The petroleum complex failed to follow through on yesterday’s strong gains as selling interest developed in response to an unexpected build in yesterday afternoon’s API numbers.  The report showed stocks built by 3.7 mb compared to expectations for a draw of 2.7, along with a further surge in gasoline inventories, and helped pressure values in advance of the DOE report.  Today’s release showed crude inventories built by a more modest 1.6 mb in crude, which uncovered some modest buying but could not be sustained as the market responded to negative economic news overseas in both China and Germany along with weakness in US equity markets.  The weak economic readings continue to encourage concern that global demand will be impacted and further cuts in OPEC production will be necessary to balance the market in 2020.
Crude Oil

The DOE report showed crude inventories rose by 1.6 mb which was influenced by high net imports that totaled 5.0 mb compared to the average so far in 2019 of 4.2 mb.  Capacity utilization fell by 1.6 to 94.8 percent, reflecting weak margins and high inventories for gasoline and helped reduce gasoline inventories by 1.4 mb.  Distillate stocks declined by 1.9 mb.  Product supplied of gasoline was healthy at 9.9 mb compared to 4 week averages of 9.7 mb as lower prices and better weather conditions encouraged use while distillate supplied remained steady at 3.9.  For the year, product supplied of gasoline and distillate continues to trend modestly below year ago levels.

The market is likely to remain nervous over recent comments by the Saudis that they are exploring further action to shore up values.  Given the erosion in OSP, threats to market share and the erosion in their production levels remain a concern.  The most recent Monthly Report by OPEC reflects this, with demand forecasted to grow by 1.14 mb in 2020 while non-OPEC supply led by the US, Norway and Brazil is expected to grow by 2.4 mb.  With pipeline expansion allowing an additional 2.4 mb/d of crude to move to US export terminals over the next year and half, the demand for OPEC crude could fall by another 1.3 mb/d.  This might be on the low end if the global economy does not grow as quickly as currently forecasted.  With German and Chinese economic numbers suggesting weaker than expected economic growth, concern over the global economy will be a strong headwind to the market.

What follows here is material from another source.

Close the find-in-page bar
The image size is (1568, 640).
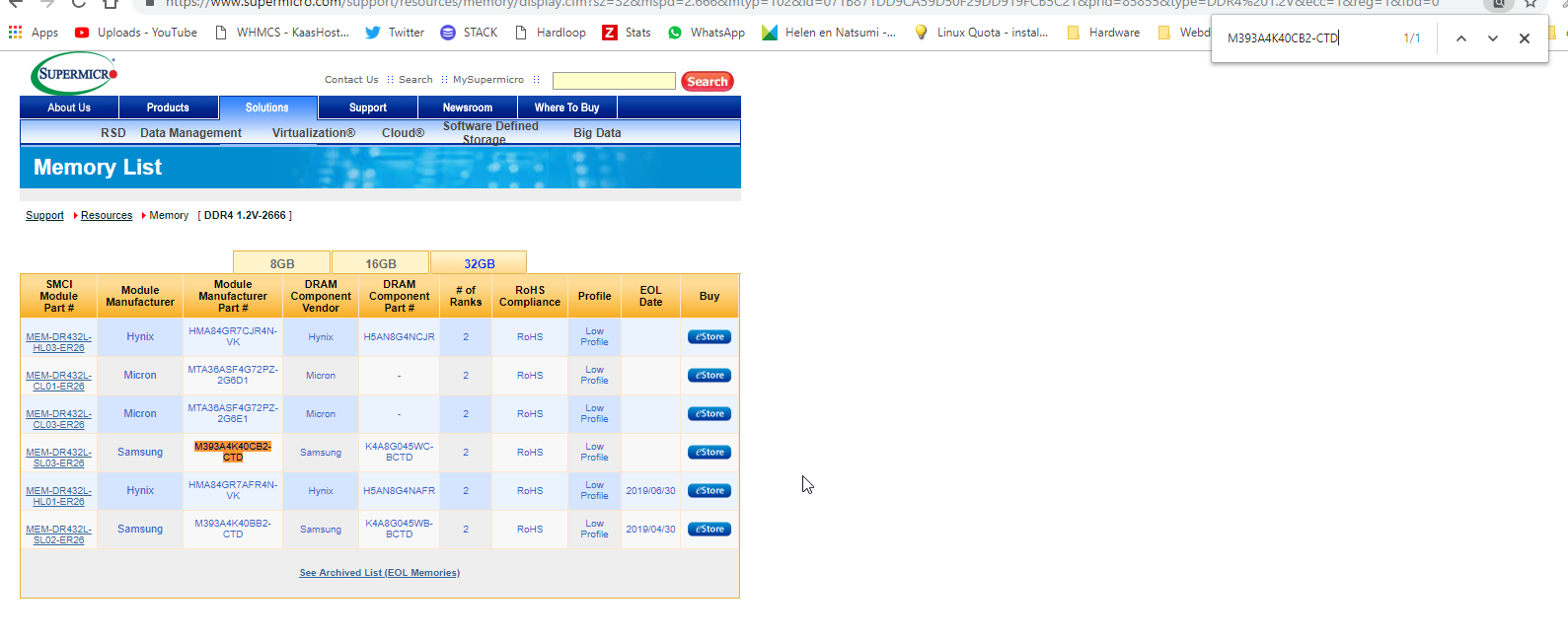coord(1525,38)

The key question looks to be how committed Saudi Arabia, along with other members of OPEC+, are to cutting production further if needed to support values.  With US production levels expected to expand further and reports suggesting US barrels are displacing some origins such as Nigeria, Iran and Saudi Arabia, it appears that as pipeline capacity expands in the Permian Basin even greater pressure will emerge to undercut any rally attempts.  In addition, Russia does not appear to be providing unconditional support to the agreement but instead is suggesting that they had already incorporated weak demand into current policy.

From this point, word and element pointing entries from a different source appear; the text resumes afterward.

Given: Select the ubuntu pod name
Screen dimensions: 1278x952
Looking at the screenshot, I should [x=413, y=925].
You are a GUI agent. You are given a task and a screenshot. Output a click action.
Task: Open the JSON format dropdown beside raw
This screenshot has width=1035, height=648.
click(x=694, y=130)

The recognition that current OPEC+ policy might not be enough and that demand and production trends are suggesting that they are fighting an uphill battle should limit the upside unless further cuts are pursued and market share is relinquished.  From our perspective, this is an untenable situation that will continue to weigh on values and lead to a test of the 47.00-48.00 level basis prompt crude.


Natural Gas

The grinding rally seen over the past week and a half finally ran out of steam early this morning.  An improving demand outlook supported prices, with short covering also a factor as the 2.20 level in September was tested early in the session.  When a penetration of that area could not be maintained the momentum turned and prices quickly retreated to the 2.13 area and continued to work lower the remainder of the session.  Prices again seemed to be effected by macro concerns as US equities were taking a beating at the same time.  Continued improvement in the storage situation is expected tomorrow with a 55 bcf injection compared to the 5 year average of 49.  With prices closing on the lows and a bear flag on the chart, the market is signal a return to the early August lows and a likely test of the 2.00 level.